Since this innate propensity can often negatively affect differentiation into another cell lineage, all the hESCs as well as iPS cells need to be examined for their differentiation propensity and then appropriate cell lines can be selected for each therapeutic application. This might be troublesome because thorough examinations of differentiation propensity of ever-increasing hESCs and iPS cell lines are laborious, time-consuming, and costly. Therefore, it would be of great benefit if there were a way to induce differentiation of all human pluripotent stem cells into a specific cell lineage of interest, irrespective of their original differentiation propensity.
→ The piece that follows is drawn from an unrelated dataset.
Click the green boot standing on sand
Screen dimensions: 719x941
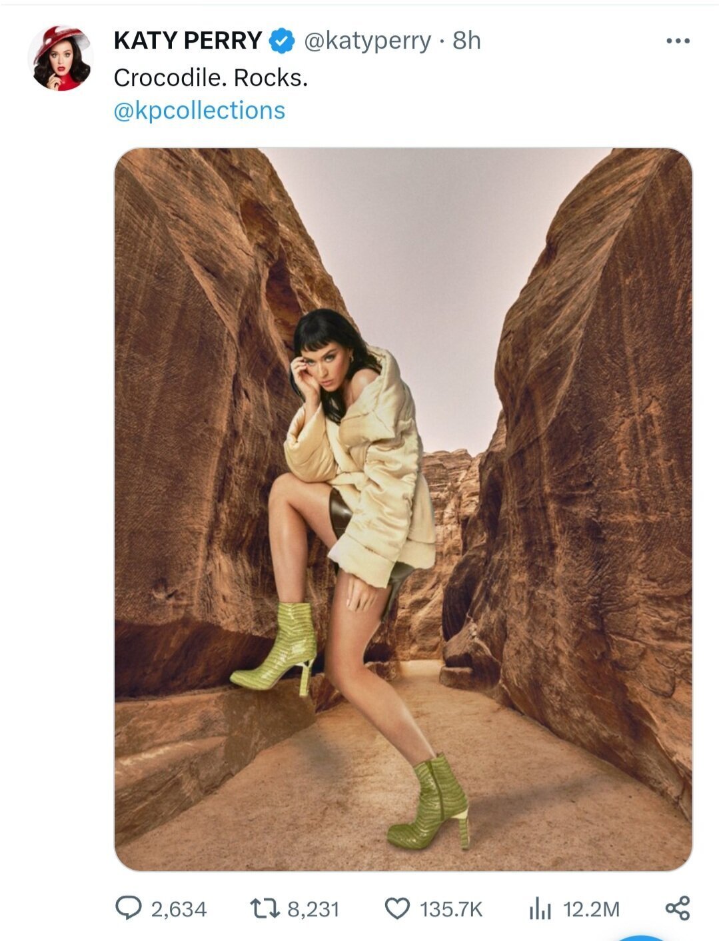point(429,802)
As a proof-of-principle experiment, we set out to establish a universal protocol that drives all the human pluripotent stem cell lines with various differentiation propensities toward the neural lineage. Our strategy to generate such a broadly applicable protocol for neural differentiation was by manipulating signaling pathways critically implicated in embryonic neural induction.
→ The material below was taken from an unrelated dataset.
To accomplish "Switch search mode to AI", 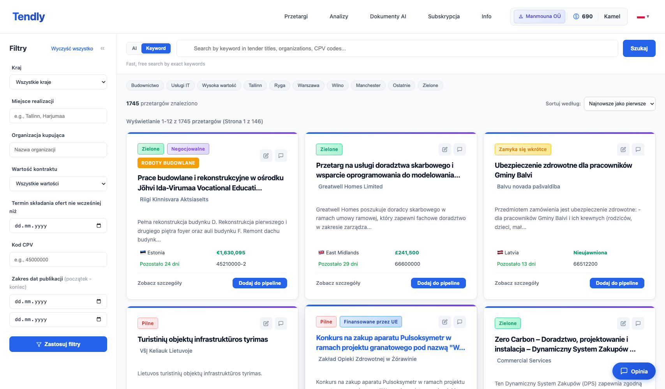I will (x=134, y=48).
Since inhibition of the BMP signaling has been known to play a role in neural induction, BMP signal was suppressed by a specific inhibitor, dorsomorphin (DM) during spontaneous differentiation as embryoid bodies (EBs) in H9 hESC line. Treatment of 5μM DM during EB differentiation significantly increased neuroectodermal differentiation of hESCs, however it was not sufficient to reduce differentiation into meso/endodermal lineage and remnants of undifferentiated cells. Since Activin/Nodal signal is implicated in meso/endodermal differentiation and maintenance of pluripotency, the specific inhibitor of Activin/Nodal pathway, 10μM of SB431542 (SB) was added into the EB culture to reduce non-neural derivatives in differentiating cells. Although the expression of meso- (Brachyury and Cerberus), endodermal (AFP and GATA4) and undifferentiation markers (Oct3/4 and Nanog) was dramatically reduced by treatment of SB, the neuroectodermal marker (Sox1, Pax6 and nestin) expression was not enhanced. We found that H9 hESCs could exclusively and efficiently differentiate into neuroectodermal lineage, if only BMP and Activin/Nodal signals were simultaneously blocked by combination of DM and SB during EB differentiation. The simultaneous modulation of BMP and Activin/Nodal signaling pathways with the small molecules could also efficiently overcome markedly different differentiation inclination from all 6 hES and 3 iPS cell lines tested. In addition, neural cells generated by the modulation of BMP and Activin/Nodal signaling also could efficiently generate dopaminergic neurons by a simple and commonly used dopaminergic differentiation protocol. In summary, human pluripotent stem cells with a variety of differentiation propensity can be efficiently differentiated into neural lineage by modulation of BMP and Activin/Nodal pathways. This study is very important from a clinical point of view since it would provide not only an efficient method to produce neural cells for treating neurological diseases but also a broadly applicable strategy to generate any type of desirable cells irrespective of innate differentiation potential of human ES and iPS cells.